Durch die COVID-19-Pandemie und der damit verbundenen Veranstaltungsverbote mussten lange geplante Musik-, Kultur-, Sport- und sonstigen Freizeitveranstaltungen abgesagt und viele Freizeiteinrichtungen geschlossen werden. Laut Schätzungen des Bundesverbands der Konzert- und Veranstaltungswirtschaft wurden rund 80.000 Veranstaltungen für März bis Mai abgesagt. Es wird von Schäden in Höhe von 1,25 Mrd. Euro ausgegangen.


Beispielsweise kann eine Vielzahl von bereits erworbenen Eintrittskarten für Freizeitveranstaltungen nicht mehr eingelöst werden. Museen, Freizeitparks oder Schwimmbäder können auf unbestimmte Zeit nicht besucht werden. Inhaber von Eintrittskarten oder Nutzungsberechtigungen wären daher nach geltendem Recht berechtigt, die Erstattung des Eintrittspreises oder Entgelts von dem jeweiligen Veranstalter oder Betreiber zu verlangen. Die Veranstalter und Betreiber wären infolge mit einem erheblichen Liquiditätsabfluss konfrontiert und durch die gleichzeitig entstehenden Einnahmeverluste beutet dies für viele eine existenzbedrohende Situation. Hinzukommen Absagen bis weit ins Jahr hinein, die mit erheblichen Konsequenzen für alle Kultur- und Medienakteure verbunden sind. Leider sieht das Infektionsschutzgesetz für diese Fälle keine Entschädigung vor, auch nicht nach der aktuellen Überarbeitung.

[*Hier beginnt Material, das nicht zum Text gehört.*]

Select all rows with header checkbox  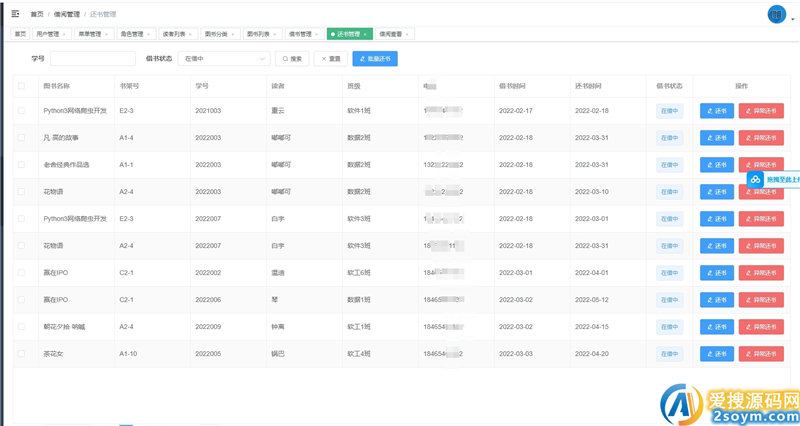point(22,86)
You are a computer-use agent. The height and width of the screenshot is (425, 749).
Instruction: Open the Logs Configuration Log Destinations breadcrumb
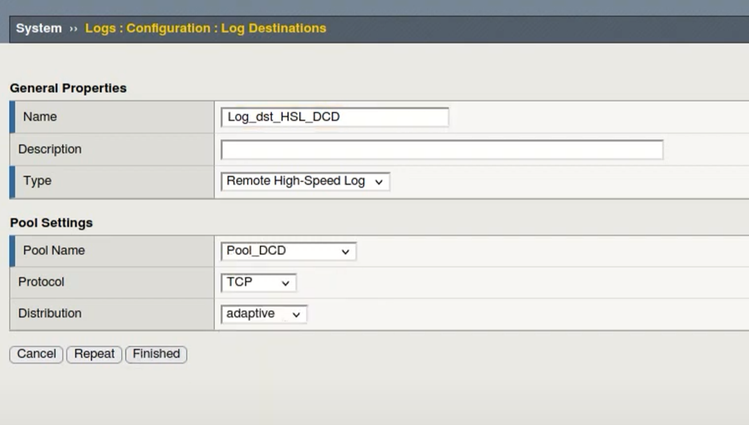[205, 28]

Die Kultur- und Kreativwirtschaft wird von uns nicht alleine gelassen. Die Veranstalter von Freizeitveranstaltungen werden mit diesem Gesetz berechtigt, den Inhabern der Eintrittskarten statt der Erstattung des Eintrittspreises einen Gutschein zu übergeben. Der Gutschein kann dann entweder für eine Nachholveranstaltung oder eine alternative Veranstaltung eingelöst werden. Soweit eine Freizeiteinrichtung aufgrund der COVID-19-Pandemie zu schließen war, ist der Betreiber berechtigt, dem Nutzungsberechtigten ebenfalls einen Gutschein zu übergeben. Der Inhaber des Gutscheins kann jedoch die Auszahlung des Gutscheinwertes verlangen, wenn ihm die Annahme des Gutscheins aufgrund seiner persönlichen Lebensverhältnisse unzumutbar ist oder, wenn der Gutschein nicht bis zum 31. Dezember 2021 eingelöst wird.